Justin Simonds, born 12 February 1755; died young.
Sarah Simonds, born 8 July 1757, married 13 July 1775, Ithamar Clark, Jr., son of Ithamar Clark, Sr. of Northampton, MA by his third wife Sarah (Janes) Parsons.
Marcy Simonds, born 2 December 1759, died in Middle Granville, NY, 15 April 1834, married ca. 1775, Charles Kellogg, son of Charles Kellogg of Bolton, CT.
Joseph Simonds, born 8 April 1762 and died 16 July 1838 in Charlotte, Chittenden County, Vermont; the name of his first wife who was the mother of his five children is unknown; he married 2ndly, 6 May 1825 in Monkton, VT, Lucy Terrill, daughter of Stephen and Hepzibah (Griffith) Terrill and widow of Ephraim Bates. 

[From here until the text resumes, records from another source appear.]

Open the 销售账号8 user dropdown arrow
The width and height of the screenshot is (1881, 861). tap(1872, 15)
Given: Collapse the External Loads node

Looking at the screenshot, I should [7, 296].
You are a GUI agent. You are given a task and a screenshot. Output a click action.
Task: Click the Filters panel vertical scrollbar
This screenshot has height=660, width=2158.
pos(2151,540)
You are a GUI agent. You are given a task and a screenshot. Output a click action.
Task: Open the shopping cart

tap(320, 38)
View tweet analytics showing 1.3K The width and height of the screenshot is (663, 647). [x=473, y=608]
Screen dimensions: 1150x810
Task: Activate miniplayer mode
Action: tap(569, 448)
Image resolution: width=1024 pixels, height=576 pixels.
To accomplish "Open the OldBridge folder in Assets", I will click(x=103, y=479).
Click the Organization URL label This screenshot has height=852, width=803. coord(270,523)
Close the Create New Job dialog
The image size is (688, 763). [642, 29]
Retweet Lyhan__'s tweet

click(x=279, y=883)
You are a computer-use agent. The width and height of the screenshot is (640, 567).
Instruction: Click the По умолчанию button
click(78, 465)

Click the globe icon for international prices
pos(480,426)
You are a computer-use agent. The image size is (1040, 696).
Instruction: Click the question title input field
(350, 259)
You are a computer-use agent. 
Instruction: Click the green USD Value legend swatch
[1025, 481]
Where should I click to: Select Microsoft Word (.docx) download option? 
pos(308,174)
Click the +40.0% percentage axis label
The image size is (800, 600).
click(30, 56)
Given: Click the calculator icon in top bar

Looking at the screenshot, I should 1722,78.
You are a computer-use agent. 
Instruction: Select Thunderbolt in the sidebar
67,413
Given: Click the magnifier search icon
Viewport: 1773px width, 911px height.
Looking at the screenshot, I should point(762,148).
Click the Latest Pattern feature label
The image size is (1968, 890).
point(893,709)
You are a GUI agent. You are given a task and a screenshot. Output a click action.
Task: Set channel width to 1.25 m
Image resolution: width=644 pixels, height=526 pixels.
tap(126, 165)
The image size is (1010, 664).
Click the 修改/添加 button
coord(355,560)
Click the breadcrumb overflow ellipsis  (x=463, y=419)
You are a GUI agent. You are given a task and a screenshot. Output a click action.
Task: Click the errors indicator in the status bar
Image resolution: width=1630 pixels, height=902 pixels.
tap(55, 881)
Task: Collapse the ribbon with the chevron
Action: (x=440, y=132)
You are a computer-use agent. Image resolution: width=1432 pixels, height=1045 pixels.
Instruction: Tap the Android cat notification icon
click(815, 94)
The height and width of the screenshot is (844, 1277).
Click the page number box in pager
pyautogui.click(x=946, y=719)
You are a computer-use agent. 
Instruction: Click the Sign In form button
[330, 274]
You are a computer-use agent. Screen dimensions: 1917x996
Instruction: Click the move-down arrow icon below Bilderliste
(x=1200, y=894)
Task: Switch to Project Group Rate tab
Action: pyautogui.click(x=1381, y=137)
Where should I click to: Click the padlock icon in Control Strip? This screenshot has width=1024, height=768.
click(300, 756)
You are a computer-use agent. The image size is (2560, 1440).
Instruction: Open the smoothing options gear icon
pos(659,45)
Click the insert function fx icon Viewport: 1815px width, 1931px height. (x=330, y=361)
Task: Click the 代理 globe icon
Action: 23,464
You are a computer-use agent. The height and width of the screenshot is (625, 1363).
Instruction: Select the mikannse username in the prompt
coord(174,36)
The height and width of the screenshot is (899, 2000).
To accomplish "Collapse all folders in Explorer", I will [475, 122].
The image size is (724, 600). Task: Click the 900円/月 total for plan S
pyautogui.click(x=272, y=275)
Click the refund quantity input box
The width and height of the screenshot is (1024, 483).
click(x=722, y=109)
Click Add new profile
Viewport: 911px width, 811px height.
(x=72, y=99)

Prudence Simonds, born 4 December 1763 and died 23 August 1844; married Jonathan Bridges, son of Samuel and Anna (Foote) Bridges of Colchester, CT.
Ablina Simonds, born 8 October 1765 and died 29 March 1846 and is buried in Attica, NY; married 2 December 1784 in Williamstown, MA, Joseph Osborne.
Electa Simonds, born 19 January 1767 and died in Skaneateles, NY, 25 April 1841; married 21 October 1787 in Williamstown, MA, Thaddeus Edwards, son of Ebenezer and Lucy (Warner) Edwards of Northampton, MA.
Polly Simonds, born 1771, married Perley Putnam, son of Asa Putnam and Anna (Collins) Putnam, the 2nd wife of Col. Benjamin Simonds.
Benjamin Simonds, born 1773 and died 16 June 1786 in Williamstown, MA.
Mary (Davis) Simonds died at Williamstown, 7 June 1798, and Benjamin Simonds married secondly, 4 November 1798, Mrs. Anna (Collins) Putnam, born at Brimfield, Massachusetts, 25 February 1746/7, and died at Williamstown, 3 April 1807, daughter of Nathan and Phebe (Weld) Collins of Brimfield, and widow of Asa Putnam.

Later years 
Many years later, trustees requested that Simonds join the committee to build “West College”, in accordance with Colonel Ephraim Williams’ will.  It was finished in 1791 and was named the “Free School”, until 1793 when Williams College officially received its charter.